---- TEXT
Playing the blame game will only get you in a bigger mess with your clients, so don’t start doing that. Your job is to remember the customer really is always right – or at least they need to feel like you’re going to make it right for them! Because the way you deal with mistakes is going to decide if your client is reasonable, AND how they are going to talk about you in the future…to other prospective clients! It’s that important, so always make it right.

So here are 5 things to do to get those customer service issues nipped in the bud:

1. Stop, listen, and ask questions. Yes, you have to really really really listen to them. What are they really upset about? What is the issue and how did it happen? Sometimes your customer wants to just vent and get it out of their system, so do not interrupt, do not try to give them a solution too soon. You want to let them feel like they have been heard completely and fully. If your client is more uncommunicative, you need to be the one to reach out and to get to the bottom of what the problem is. But be sure your tone of voice is caring and concerned, not like you want to interrogate them.
--------
→ TO DO
Set down the customer-service passage above word for word, in full.
---- RECORDS PROVIDED
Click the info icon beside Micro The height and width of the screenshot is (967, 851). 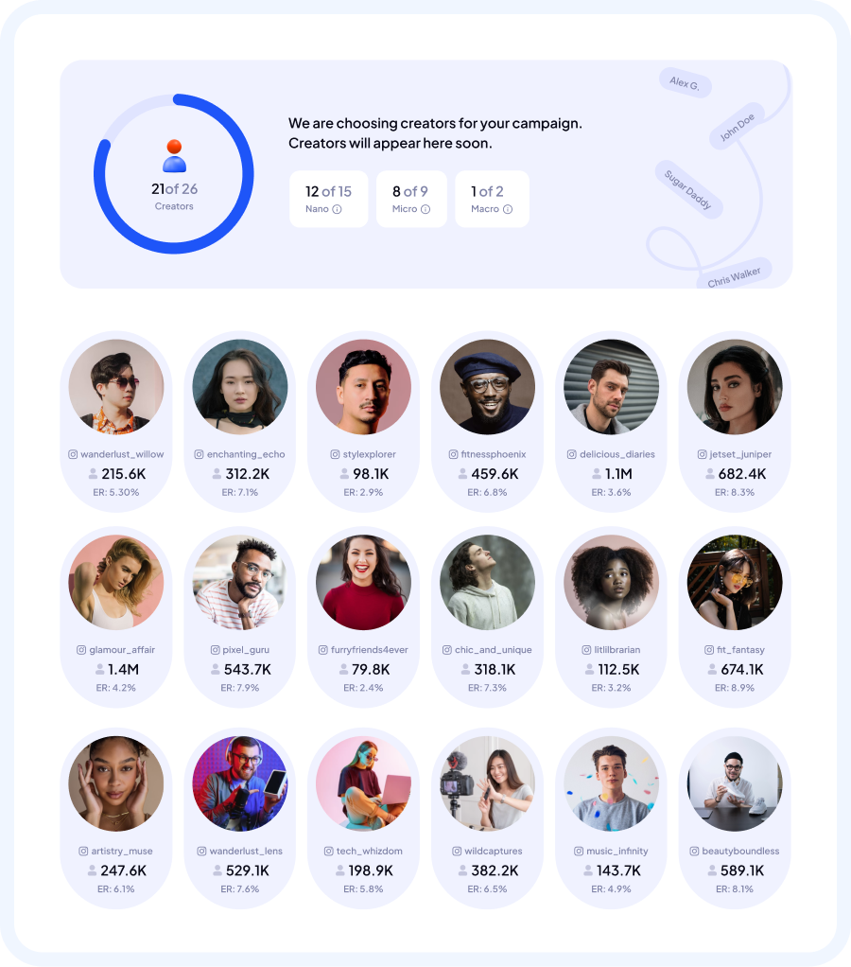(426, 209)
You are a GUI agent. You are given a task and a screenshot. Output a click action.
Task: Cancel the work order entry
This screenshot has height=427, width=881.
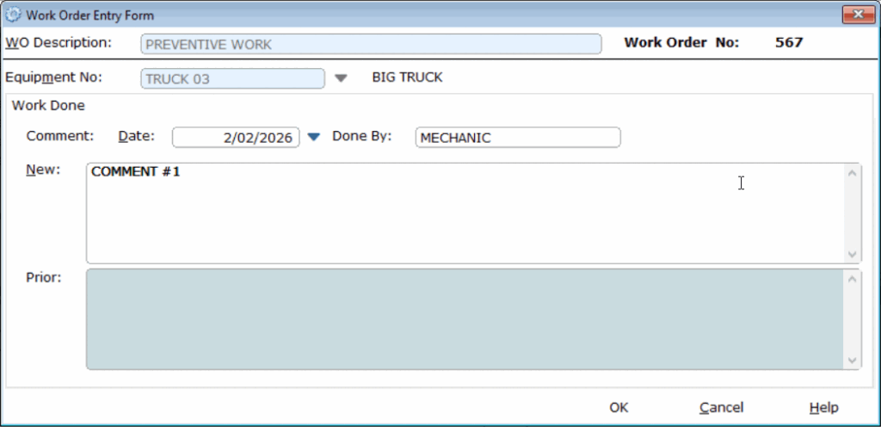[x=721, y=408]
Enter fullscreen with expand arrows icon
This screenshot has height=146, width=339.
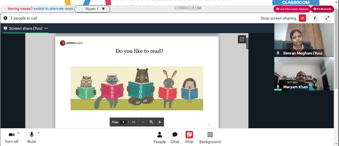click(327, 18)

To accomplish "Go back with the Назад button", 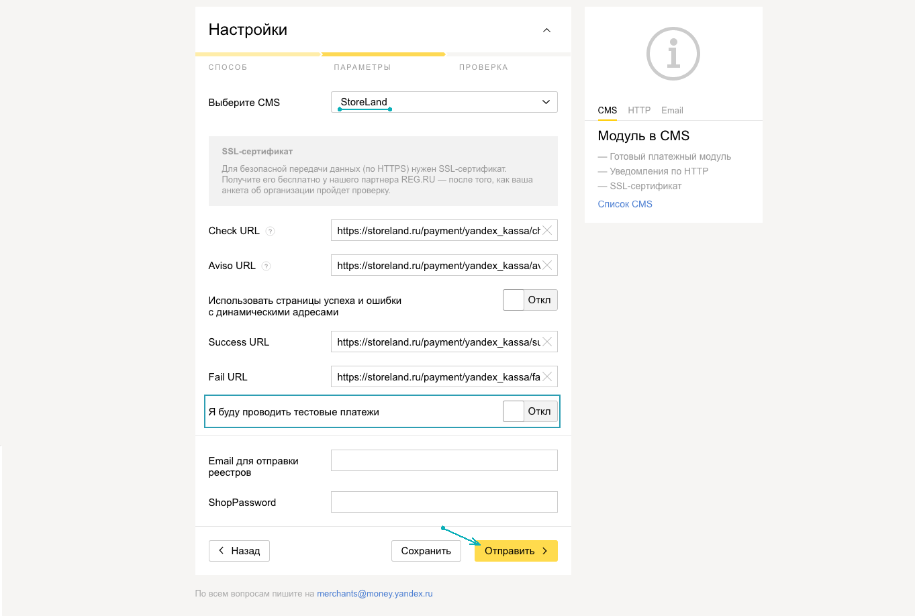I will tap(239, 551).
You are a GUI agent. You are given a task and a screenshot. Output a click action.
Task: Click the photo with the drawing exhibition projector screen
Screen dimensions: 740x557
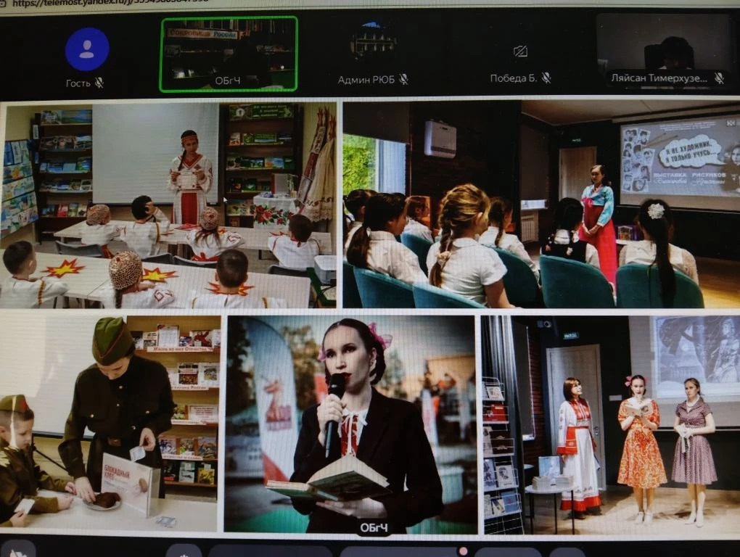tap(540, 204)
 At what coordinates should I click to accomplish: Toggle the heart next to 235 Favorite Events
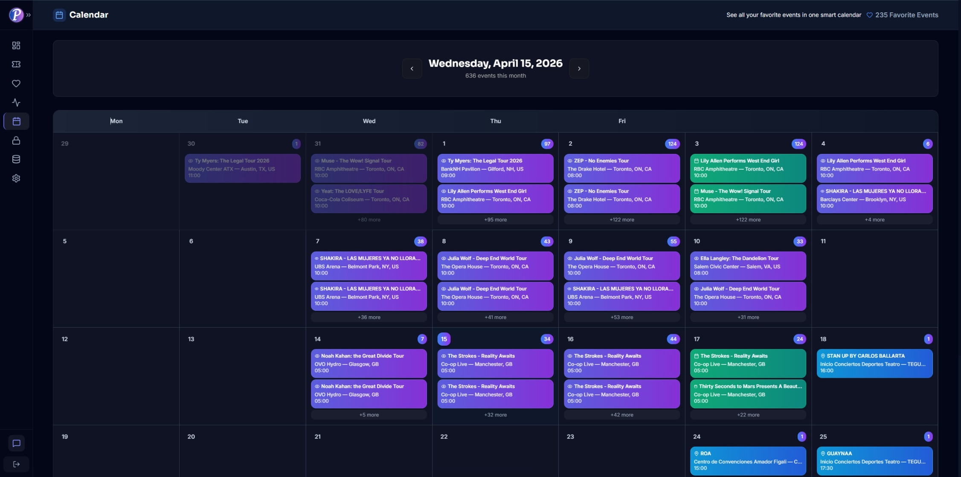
--------
→ EXERCISE OUTPUT
Playing the blame game will only get you in a bigger mess with your clients, so don’t start doing that. Your job is to remember the customer really is always right – or at least they need to feel like you’re going to make it right for them! Because the way you deal with mistakes is going to decide if your client is reasonable, AND how they are going to talk about you in the future…to other prospective clients! It’s that important, so always make it right.

So here are 5 things to do to get those customer service issues nipped in the bud:

1. Stop, listen, and ask questions. Yes, you have to really really really listen to them. What are they really upset about? What is the issue and how did it happen? Sometimes your customer wants to just vent and get it out of their system, so do not interrupt, do not try to give them a solution too soon. You want to let them feel like they have been heard completely and fully. If your client is more uncommunicative, you need to be the one to reach out and to get to the bottom of what the problem is. But be sure your tone of voice is caring and concerned, not like you want to interrogate them.